Jennifer Byers' day job is a medical technologist but her soul is folk music delivered in a beautiful alto voice. She grew up playing the 12-string guitar and singing with her family in the Appalachian foothills of Southern Ohio. One of her early memories is hearing Judy Collins perform at Tanglewood. Jennifer often uses her music to serve others such as singing at the Ohio Reformatory for Women.
Laurie McCannell has recently moved back to her family farm in Canada. A young mother of three and music graduate from Cronrad Grebel College, she sings soprano and composes on the keyboard and leads music at her local church. She is of a younger generation but the spirit of the folk music is carried on in her songwriting and singing. She is an amateur visual artist and recently has begun carving and exhibiting small sculptures in stone.
James Mellick started drawing and painting as a young child and by high school he was writing songs and playing the guitar and piano. In college he was influenced by the folk music movement and Saturday night "Hootenannies". When he went to graduate school and became a college art professor he put his music aside for the next 30 years.

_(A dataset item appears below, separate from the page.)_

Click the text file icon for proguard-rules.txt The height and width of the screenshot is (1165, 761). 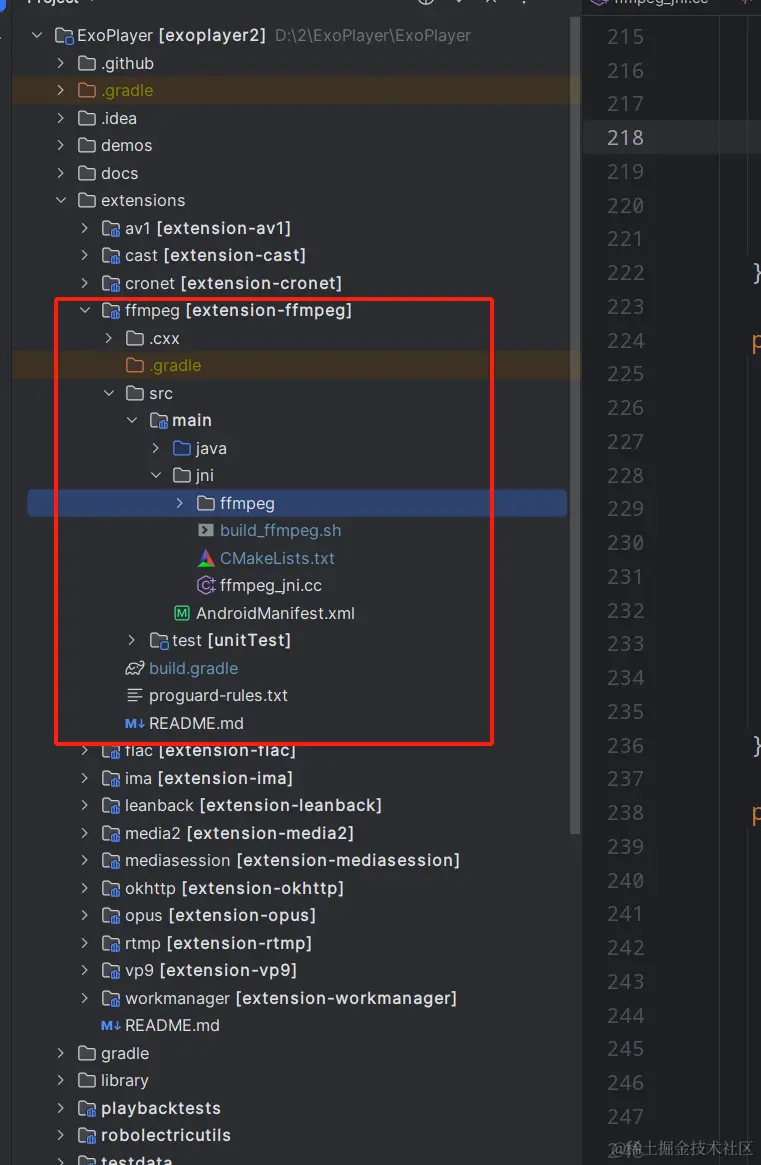click(x=134, y=695)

In the last ten years since building his home and studio in the country, songwriting and performing has come back into Jim's life. He says that "music brought me back into community and breaks the long tedious hours of isolation working alone in the art studio. "Music heals the soul and provides immediate gratification, communication and audience response that visual art can't." Mellick writes in the spirit of Woody Guthrie (who was also a visual artist) and Bob Dylan. James performs with the guitar and keyboard.
Tales From the Heartland, songs and stories based on growing up in America, is ideal for an arts festival that takes place in the rural beauty of this country.